True, Nixon was concerned about how colluding with the Egyptians would affect the relationship he had built with Moscow during the preceding years. Would the Soviet Union, for example, increase their military aid to North Vietnam if they learned that the United States was secretly seeking their expulsion from Egypt? Or would Moscow withdraw its most recent offer of an anti-ballistic missile agreement if the President's efforts to remove the Soviet military presence came to light? (46) Still, the President obviously recognized that this was his chance to finally get the Soviets out of Egypt and he seemed prepared to accept the risks that moving them out might entail.
Accordingly, on May 26, 1971, Nixon sent Secretary Rogers a TOP SECRET/EYES ONLY memorandum in which he clearly authorized the Secretary of State to press the Israelis into an agreement so as to ensure the expulsion of the Soviet forces from Egypt. "Under these circumstances," Nixon said referring to Sadat's recent revelations, "it is essential that no more aid programs for Israel be approved until they agree to some kind of interim action on the Suez or some other issue."(47). The President strongly believed that Golda Meir had "diddled us along" during the previous two years and that it was now time for the Israeli government to make the hard decisions. "In the month of June or July," he told Rogers, "[they] must bite the bullet as to whether they want more U.S. aid at the price of being reasonable on an interim agreement or whether they want to go at it alone."(48)
The President acknowledged that there were certainly times when the national security interests of the United States is better served by siding with Israel. "Where the Soviet Union is obviously siding with Israel's neighbors," he wrote, "it serves our interests to see that Israel is able to not only defend itself but to deter further Soviet encroachments in the area."(49) This, he said, is what had influenced him in coming down hard on the side of Israel in maintaining the balance of power in the area at a time when Soviet influence in Egypt and other countries surrounding Israel has been particularly strong.(50) But in this instance, Nixon believed, with the possibility of moving the Soviet military presence out of Egypt, and with the likelihood of getting Egypt to enter a peace agreement with Israel, he strongly felt that "the interests of the United States will be served… by tilting the policy... on the side of 100 million Arabs rather than on the side of two million Israelis."(51)

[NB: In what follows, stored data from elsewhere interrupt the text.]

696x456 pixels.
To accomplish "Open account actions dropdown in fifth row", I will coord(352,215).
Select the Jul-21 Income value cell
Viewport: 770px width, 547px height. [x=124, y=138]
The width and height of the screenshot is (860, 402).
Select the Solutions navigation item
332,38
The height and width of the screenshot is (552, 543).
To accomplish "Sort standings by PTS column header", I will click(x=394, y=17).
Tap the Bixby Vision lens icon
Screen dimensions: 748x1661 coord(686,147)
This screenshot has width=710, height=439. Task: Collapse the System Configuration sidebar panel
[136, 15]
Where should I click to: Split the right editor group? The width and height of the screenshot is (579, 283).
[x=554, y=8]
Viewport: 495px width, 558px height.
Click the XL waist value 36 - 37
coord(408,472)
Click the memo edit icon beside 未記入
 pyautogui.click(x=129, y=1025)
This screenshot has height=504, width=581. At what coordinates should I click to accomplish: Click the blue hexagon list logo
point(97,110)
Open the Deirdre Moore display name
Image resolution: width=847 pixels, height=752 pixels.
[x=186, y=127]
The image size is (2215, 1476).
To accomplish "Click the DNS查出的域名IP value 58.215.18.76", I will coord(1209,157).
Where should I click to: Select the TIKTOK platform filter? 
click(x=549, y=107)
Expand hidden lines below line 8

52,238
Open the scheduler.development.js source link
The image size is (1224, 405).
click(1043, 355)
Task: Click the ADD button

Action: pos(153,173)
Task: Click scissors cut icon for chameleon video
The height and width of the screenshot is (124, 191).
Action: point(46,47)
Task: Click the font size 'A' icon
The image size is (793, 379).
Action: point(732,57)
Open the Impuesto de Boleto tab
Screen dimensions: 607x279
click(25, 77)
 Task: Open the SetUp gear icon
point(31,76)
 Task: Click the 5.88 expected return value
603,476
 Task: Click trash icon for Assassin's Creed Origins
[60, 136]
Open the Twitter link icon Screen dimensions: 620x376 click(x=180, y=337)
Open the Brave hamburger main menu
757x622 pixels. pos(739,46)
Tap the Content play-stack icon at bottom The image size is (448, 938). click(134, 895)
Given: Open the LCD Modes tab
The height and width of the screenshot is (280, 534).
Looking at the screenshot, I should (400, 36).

President Nixon, though, fully understood that his window of opportunity to "tilt" American policy toward the Arabs was extremely narrow. In fact, he made it quite clear to Secretary Rogers that "unless [he] was able to get some kind of a settlement now with the Israelis on the Suez or some other issue, there was not going to be any kind of settlement until after the 1972 elections." By that time, he knew, "the Soviet will have had no other choice but to build up the armed strength of Israel's neighbors to the point that another Mideast war will be inevitable."(52) As far as Sadat was concerned, the President acknowledged that "he obviously does not want to have a Soviet presence in Egypt." On the other hand, he told Rogers, "if his policy of conciliation fails, he will either have to go along with a new program of accepting Soviet aid or lose his head, either politically or physically."(53)
It was with great surprise, therefore, that just three weeks after Sadat had assured Rogers that he wanted the Soviets out of Egypt, and just one day after President Nixon issued his instructions to Rogers to ensure that end, that the United States learned of the new Egyptian-Soviet Treaty of Friendship and Cooperation. Signed between Sadat and Nikolai Podgorny on May 27, 1971, the treaty reaffirmed the Egyptian-Soviet relationship, and provided for continued Soviet military, economic, and cultural aid, as well as an Egyptian commitment to pursue a socialist course regardless of who was in power.(54)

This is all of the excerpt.